La escenografía se perfeccionó con el paso del tiempo. Aparecen niños absortos, sentados a la mesa entre sus familiares, donde solo la posición de sus manos delata que ocurre algo extraño.

Los parientes también mostraban dolor o nostalgia. Algunos dirigían su mirada hacia el difunto, mientras otros posaban viendo directo a la cámara, restándole protagonismo al doloroso momento.

Negación

Aquella entereza que la gente mostraba frente a la muerte tiene una explicación cultural.

En el siglo XIX, el Romanticismo fue heredero de la muerte, por lo que todo aquello relacionado con la vida y el duelo estaba rodeado por un sentimentalismo extremo.

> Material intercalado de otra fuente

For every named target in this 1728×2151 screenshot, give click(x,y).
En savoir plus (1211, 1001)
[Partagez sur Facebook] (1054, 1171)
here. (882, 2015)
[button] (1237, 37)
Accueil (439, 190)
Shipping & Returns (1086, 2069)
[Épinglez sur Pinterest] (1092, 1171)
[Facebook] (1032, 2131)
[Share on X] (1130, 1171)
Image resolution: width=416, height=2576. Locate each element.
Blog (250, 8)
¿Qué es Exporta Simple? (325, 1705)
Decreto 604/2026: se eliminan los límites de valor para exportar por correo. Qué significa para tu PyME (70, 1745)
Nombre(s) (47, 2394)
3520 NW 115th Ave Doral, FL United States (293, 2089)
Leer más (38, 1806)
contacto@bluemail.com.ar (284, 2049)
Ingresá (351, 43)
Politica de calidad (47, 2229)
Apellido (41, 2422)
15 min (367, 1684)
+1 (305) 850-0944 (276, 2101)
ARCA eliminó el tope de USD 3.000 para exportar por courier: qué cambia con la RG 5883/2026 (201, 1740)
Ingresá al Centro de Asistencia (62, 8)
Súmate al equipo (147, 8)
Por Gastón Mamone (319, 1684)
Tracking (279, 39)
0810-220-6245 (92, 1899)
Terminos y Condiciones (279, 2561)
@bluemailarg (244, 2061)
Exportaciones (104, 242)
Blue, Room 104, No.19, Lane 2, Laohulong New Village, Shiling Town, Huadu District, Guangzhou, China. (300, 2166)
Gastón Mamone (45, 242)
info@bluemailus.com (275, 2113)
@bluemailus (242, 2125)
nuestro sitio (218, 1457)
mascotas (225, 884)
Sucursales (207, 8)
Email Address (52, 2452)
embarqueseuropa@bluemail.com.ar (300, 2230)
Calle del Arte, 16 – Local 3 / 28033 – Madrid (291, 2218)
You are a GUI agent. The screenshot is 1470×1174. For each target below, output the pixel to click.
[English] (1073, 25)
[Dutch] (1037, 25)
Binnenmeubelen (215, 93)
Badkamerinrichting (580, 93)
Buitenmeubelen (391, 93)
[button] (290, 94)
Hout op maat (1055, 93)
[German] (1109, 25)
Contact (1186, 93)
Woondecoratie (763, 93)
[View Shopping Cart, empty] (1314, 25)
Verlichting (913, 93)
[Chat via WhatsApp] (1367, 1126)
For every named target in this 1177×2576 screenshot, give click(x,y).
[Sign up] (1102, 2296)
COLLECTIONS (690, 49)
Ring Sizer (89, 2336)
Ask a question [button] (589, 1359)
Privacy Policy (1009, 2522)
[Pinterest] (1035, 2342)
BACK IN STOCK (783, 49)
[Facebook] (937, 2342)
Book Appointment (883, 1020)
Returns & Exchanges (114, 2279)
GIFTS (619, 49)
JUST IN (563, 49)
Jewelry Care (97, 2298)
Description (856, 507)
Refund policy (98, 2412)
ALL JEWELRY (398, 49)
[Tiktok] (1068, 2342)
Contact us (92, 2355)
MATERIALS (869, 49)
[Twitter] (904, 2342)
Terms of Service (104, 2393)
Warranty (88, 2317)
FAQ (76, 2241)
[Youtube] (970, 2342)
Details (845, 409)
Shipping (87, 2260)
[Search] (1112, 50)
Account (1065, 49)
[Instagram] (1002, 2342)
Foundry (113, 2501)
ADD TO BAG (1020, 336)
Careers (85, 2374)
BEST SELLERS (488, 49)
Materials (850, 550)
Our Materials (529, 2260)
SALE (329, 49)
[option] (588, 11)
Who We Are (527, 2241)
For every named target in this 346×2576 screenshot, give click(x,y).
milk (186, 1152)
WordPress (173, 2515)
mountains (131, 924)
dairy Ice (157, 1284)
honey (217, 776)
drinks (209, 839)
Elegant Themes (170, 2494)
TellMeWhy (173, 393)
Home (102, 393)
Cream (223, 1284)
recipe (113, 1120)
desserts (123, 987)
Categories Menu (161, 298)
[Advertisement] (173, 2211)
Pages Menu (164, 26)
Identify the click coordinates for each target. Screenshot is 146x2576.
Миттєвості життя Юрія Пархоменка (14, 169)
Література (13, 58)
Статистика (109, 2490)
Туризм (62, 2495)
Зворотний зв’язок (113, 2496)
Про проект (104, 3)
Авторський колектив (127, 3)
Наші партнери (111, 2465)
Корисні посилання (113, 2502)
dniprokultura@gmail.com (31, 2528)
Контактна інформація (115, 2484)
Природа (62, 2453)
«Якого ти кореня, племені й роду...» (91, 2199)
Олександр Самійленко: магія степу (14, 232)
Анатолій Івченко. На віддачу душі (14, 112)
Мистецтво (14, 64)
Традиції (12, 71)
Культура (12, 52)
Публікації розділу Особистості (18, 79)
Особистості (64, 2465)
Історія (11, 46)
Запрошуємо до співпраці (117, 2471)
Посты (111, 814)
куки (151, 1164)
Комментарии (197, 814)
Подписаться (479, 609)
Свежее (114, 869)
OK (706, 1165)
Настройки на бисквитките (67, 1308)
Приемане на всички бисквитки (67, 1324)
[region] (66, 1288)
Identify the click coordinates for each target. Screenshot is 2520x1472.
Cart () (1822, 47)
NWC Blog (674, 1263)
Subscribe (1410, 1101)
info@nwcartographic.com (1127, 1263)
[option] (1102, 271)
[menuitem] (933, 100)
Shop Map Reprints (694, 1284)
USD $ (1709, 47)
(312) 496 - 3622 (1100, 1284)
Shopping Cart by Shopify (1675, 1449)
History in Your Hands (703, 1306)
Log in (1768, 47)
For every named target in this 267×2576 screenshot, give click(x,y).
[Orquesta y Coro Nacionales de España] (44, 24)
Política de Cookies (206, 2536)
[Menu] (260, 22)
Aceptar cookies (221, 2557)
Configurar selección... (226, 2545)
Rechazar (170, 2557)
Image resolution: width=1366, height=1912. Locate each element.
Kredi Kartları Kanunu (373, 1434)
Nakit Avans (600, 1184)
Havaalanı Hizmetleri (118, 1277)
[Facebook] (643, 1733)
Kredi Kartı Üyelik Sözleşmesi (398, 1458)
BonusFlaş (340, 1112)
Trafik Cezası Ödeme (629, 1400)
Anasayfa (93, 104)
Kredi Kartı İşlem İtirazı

Por ejemplo, el suicidio romántico era considerado una noble aspiración en los ambientes bohemios y la muerte en sí llegaba a ser tratada como un privilegio, como un decoroso escape de las desdichas de la vida y el corazón.

“La muerte se presentaba en forma de epidemia, pues en esa época la medicina era incapaz de hacerle frente a muchas enfermedades. Por ejemplo, el 50 por ciento de los hijos de las familias moría a corta edad”, indica García.

Así, las fotografías de difuntos circulaban de mano en mano como tarjetas de visita, como estampas o recordatorios. Esa práctica no se consideraba morbosa. “La estampa era de dominio público”, agrega Rodas.

La sociedad del siglo XX cambió de mentalidad, pues el concepto de la muerte se diluyó a medida que el progreso científico dio respuesta a los males endémicos que aquejaban a las generaciones anteriores.

“Ahora se ve la muerte como algo morboso”, apunta Rodas, ya que muchos rechazan la idea de su innegable putrefacción. De hecho, para evadirla, piden ser incinerados.